Him: "I'm going to come and see you, I don't care about the gas prices or anything I'm coming to no matter what." Her: "Aw okay, I'm going to get ready." Him: "I love you, I can't wait to see you, I'm getting ready to leave." Her: "Okay honey, I'm on my period, just letting you know." Him: "My car just blew up, I can't come see you." Her: "Get your friend to bring you, he always does." Him: "He got shot I can't come, sorry." Her: "Never mind I'm not on my period, my panties are just red." Him: "My boy said he is okay, he's going to take me, I'm going." Her: "I'm really on my period." Him: "Damn! He got shot again..."
A girlfriend said to me during sex that I should be a little more graceful, so I went to ballet classes!
My girlfriend admitted to me she was once a Christian, so I immediately broke up with her. It may come across as judgmental, but really, I've only ever known and loved her as Christine.
Q: How can you tell if your girlfriend really likes you? A: If you stick your hand in her pants and it feels like you're feeding a horse.
"What happened to your girlfriend, that really cute math student?" "She no longer is my girlfriend. I caught her cheating on me." "I don't believe that she cheated on you!" "Well, a couple of nights ago I called her on the phone, and she told me that she was in bed wrestling with three unknowns..."
A kid walks up to his teacher and says "When is lunch." The teacher said "When its my break." "Your break for what? the kid asks. "My break up" the teacher said.
A young man decided after 4 years of working nonstop at a decent paying job and saving the bulk of his earnings that perhaps it was time to settle down. He called up an old girlfriend from his high school days and she answered on the first ring. As they spoke and reminisced about old times she said to him "Wow, this has been great, I've really enjoyed speaking with you, but I must ask, where on earth did you find my number?" To which he replied "Honestly? I'm just as surprised as you are, I have been working as a jani tor in our old high school and just happened to see your number etched into the door of a boys bathroom stall! I'm amazed you still have the same number after all these years!" And she responded "Well, how else was I supposed to keep in touch with all the boys I used to sleep with?"
Doctor: "And how is it going with your old ailment, Mr Smith?" Patient: "Very well, I've been divorced for half a year now."

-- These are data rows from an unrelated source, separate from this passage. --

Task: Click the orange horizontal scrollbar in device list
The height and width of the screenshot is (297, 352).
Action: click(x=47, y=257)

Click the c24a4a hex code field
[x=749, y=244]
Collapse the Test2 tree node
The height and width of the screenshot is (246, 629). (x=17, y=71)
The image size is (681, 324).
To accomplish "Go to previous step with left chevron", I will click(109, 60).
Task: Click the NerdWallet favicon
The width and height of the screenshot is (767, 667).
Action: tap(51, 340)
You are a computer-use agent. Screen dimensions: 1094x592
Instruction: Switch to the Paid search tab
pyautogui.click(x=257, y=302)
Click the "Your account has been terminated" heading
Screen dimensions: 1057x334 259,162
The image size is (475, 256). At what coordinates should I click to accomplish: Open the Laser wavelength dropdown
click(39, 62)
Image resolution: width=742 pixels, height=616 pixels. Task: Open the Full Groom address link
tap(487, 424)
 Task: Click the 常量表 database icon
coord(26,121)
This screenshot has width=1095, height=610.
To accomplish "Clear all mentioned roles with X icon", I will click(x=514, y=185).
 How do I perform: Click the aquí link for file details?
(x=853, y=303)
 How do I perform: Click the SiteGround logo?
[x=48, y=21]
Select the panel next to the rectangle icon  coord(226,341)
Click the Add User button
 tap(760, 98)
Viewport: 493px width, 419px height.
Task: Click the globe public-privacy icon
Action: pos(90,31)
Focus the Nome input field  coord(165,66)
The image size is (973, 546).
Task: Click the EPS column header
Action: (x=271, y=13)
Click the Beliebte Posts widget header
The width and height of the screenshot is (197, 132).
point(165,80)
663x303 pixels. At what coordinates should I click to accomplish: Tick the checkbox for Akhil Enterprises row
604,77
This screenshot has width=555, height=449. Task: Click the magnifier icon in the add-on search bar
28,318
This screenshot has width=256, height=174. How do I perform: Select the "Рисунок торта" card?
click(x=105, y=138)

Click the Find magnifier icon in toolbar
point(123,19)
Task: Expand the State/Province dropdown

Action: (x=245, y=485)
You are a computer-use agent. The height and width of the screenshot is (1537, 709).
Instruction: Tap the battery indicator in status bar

"Does she have a boyfriend?" "Yes, a cute, strong and clever one." "What's the name?" "John, Michael and Bill."
An architect, an artist and an engineer were discussing whether it was better to spend time with the wife or a mistress. The architect said he enjoyed time with his wife, building a solid foundation for an enduring relationship. The artist said he enjoyed time with his mistress, because of the passion and mystery he found there. The engineer said, "I like both." "Both?" Engineer: "Yeah. If you have a wife and a mistress, they will each assume you are spending time with the other woman, and you can go to the plant and get some work done."